Ela desligou e fiquei por um momento pensando na vida.
Pensei vendo a foto de perfil dela, que tínhamos tirado a muito tempo  atrás o mesmo buteco, fazendo me lembrar do quanto estávamos empolgadas quando ela conseguiu quitar sua casinha. Estava na hora de tirar uma nova foto e criar novas lembranças junto a ela...

[....]

— Como está se sentindo hoje, senhor Moreira? — O homem havia sofrido um acidente de carro que vitimou duas outras pessoas. Tinha ficado desacordado por algumas horas e tido cortes e escoriações graves pelo corpo, que poderiam infeccionar.

O hospital em que trabalhava poderia não ser especializado em neurologia, mas atendíamos esse tipo de trauma por falta de vaga em outros locais.
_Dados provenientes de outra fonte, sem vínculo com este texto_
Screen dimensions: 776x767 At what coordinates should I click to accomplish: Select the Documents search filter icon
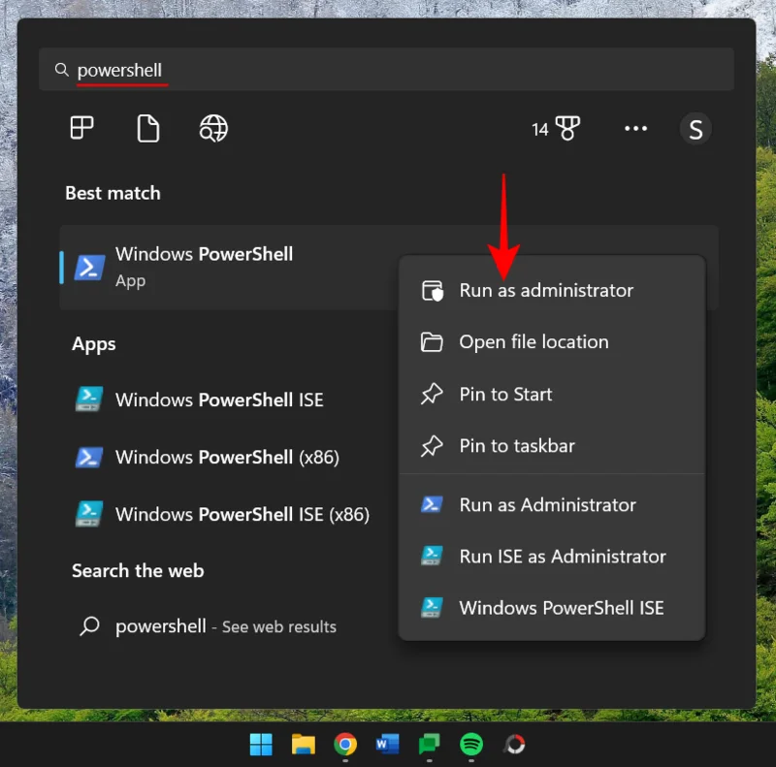[147, 128]
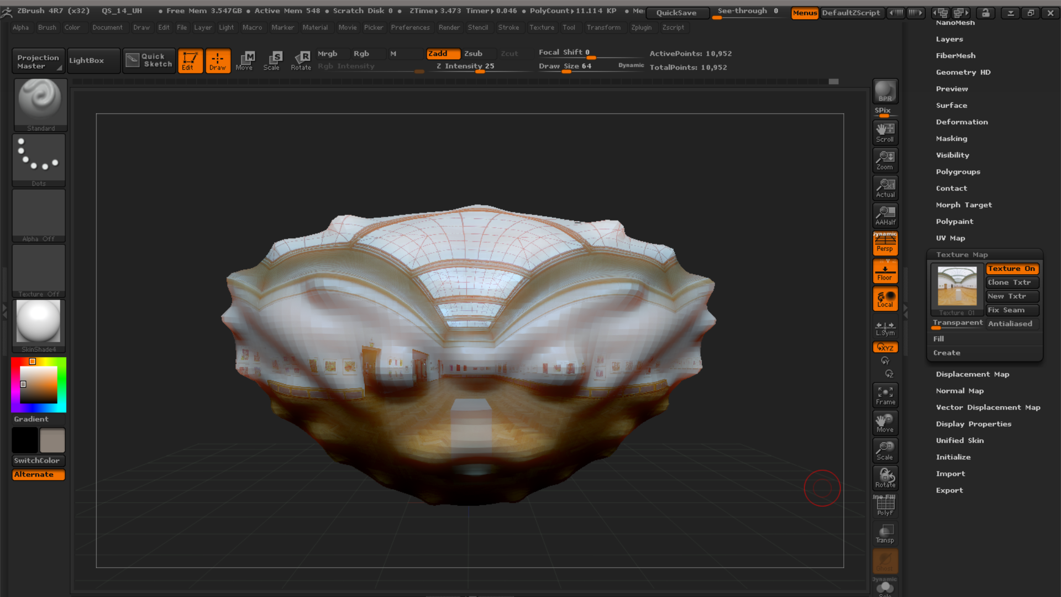The width and height of the screenshot is (1061, 597).
Task: Open the Zplugin menu
Action: [x=642, y=27]
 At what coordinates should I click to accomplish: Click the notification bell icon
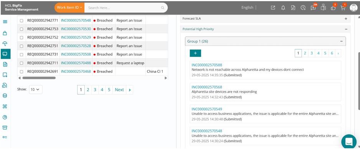pyautogui.click(x=283, y=8)
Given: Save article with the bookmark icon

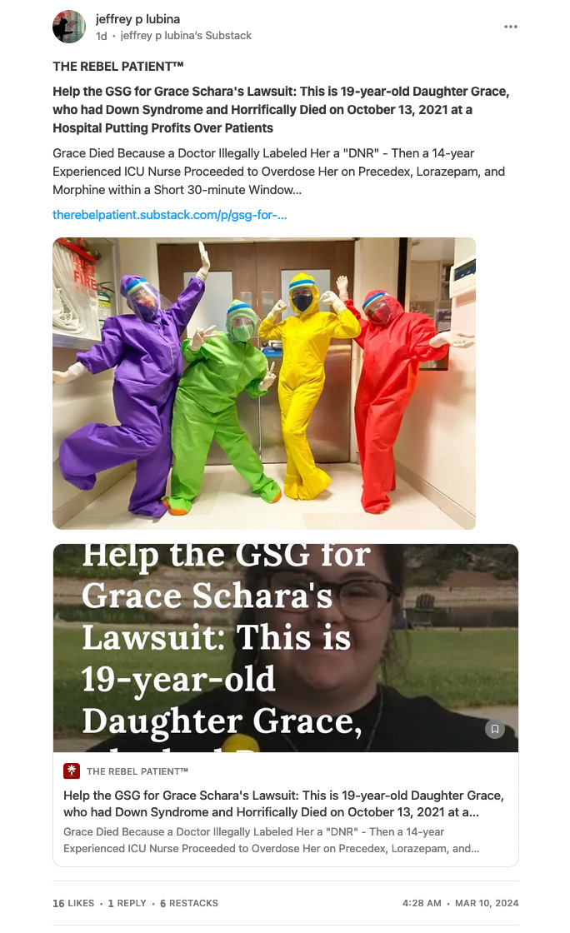Looking at the screenshot, I should pyautogui.click(x=494, y=729).
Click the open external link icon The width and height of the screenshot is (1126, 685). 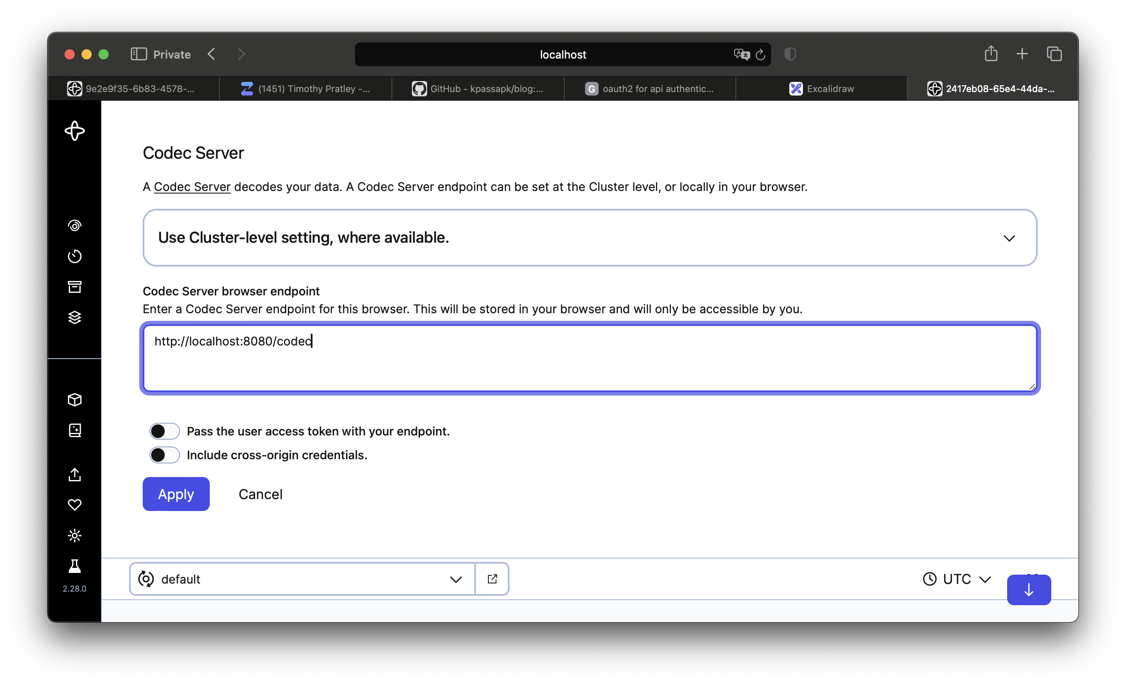click(491, 579)
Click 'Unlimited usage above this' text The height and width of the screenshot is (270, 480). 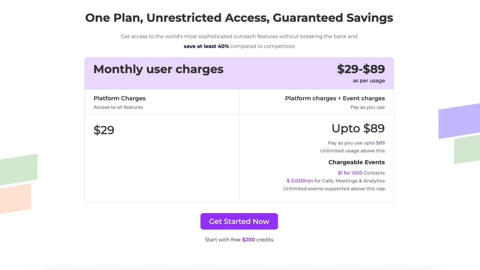353,151
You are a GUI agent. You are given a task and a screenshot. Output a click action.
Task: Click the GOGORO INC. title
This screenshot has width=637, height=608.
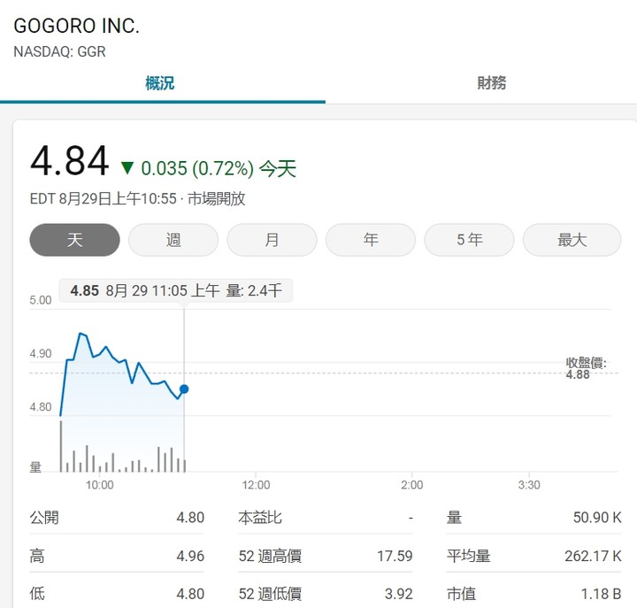pyautogui.click(x=77, y=26)
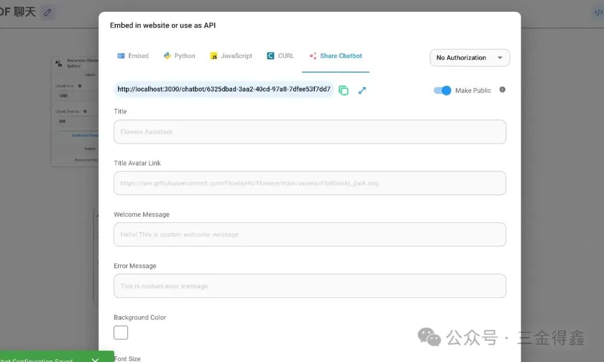This screenshot has width=604, height=362.
Task: Click the Error Message text field
Action: [309, 286]
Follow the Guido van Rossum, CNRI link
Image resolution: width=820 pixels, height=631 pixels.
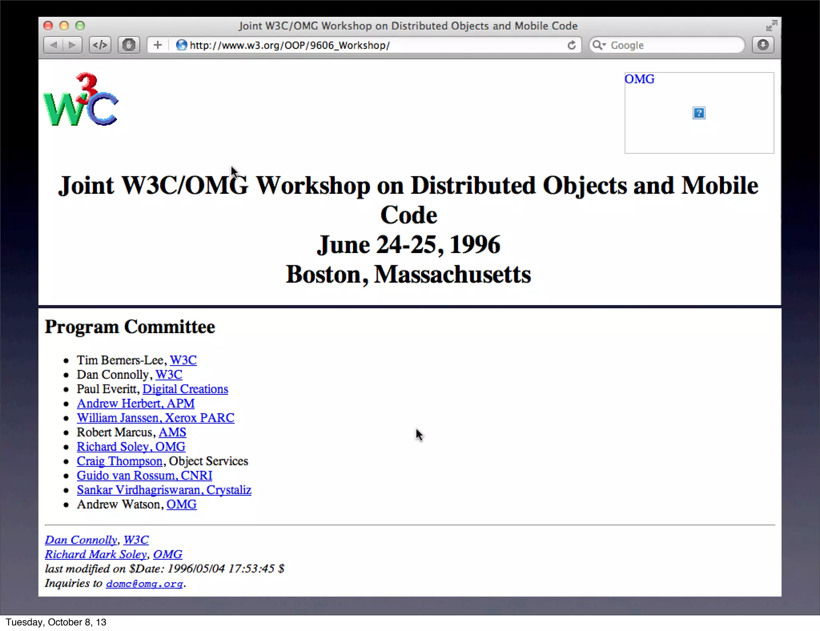(144, 475)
— Doido para voltar para casa, não aguento mais ficar preso a essa cama — resmungou. — Acredito que amanhã o senhor terá alta — disse suavemente, ignorando o tom ríspido com que falou.
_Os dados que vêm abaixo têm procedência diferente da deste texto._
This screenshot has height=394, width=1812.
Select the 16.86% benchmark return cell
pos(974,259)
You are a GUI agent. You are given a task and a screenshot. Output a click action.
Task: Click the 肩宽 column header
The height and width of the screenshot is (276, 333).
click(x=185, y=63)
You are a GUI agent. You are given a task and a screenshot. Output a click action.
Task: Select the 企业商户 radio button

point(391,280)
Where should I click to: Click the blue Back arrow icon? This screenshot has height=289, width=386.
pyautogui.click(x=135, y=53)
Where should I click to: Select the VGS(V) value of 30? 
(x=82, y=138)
Nós do quadro de saúde, tanto enfermeiros, técnicos e até mesmo médicos, éramos considerados por parte da população como ignorantes e arrogantes, e não podia negar que alguns profissionais abriam margem para esse tipo de comentário, mas alguns pacientes também eram terrivelmente difíceis, mesmo eu sendo gentil com eles. Mas eram os ossos do ofício, e eu queria dar o meu melhor sem me importar com nada além de fazer o meu trabalho.
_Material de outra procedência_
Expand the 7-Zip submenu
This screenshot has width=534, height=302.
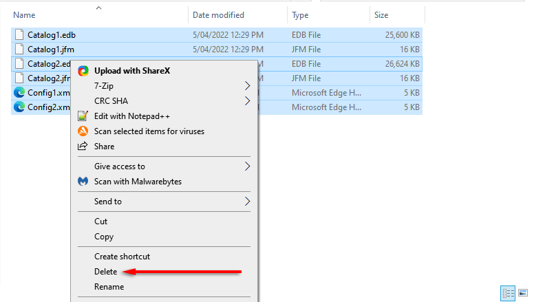pyautogui.click(x=247, y=86)
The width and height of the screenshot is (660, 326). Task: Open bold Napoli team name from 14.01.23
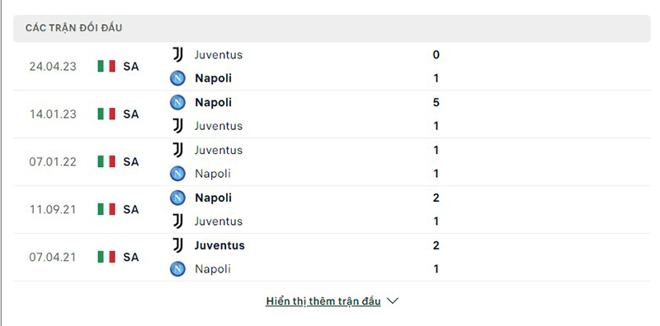coord(213,103)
— Hmph — começou a soltar uma série de impropérios, sendo que eu não tinha feito nem dito nada demais.

Apenas suspirei fundo, colocando minha luva de látex.

— Vamos cuidar do seu ferimento, senhor?

— Faz logo isso. Esse velho só enche o saco — a mulher dele, que até então estava calada, respondeu por ele e um bate-boca entre os dois começou, os decibéis das suas vozes aumentando exponencialmente.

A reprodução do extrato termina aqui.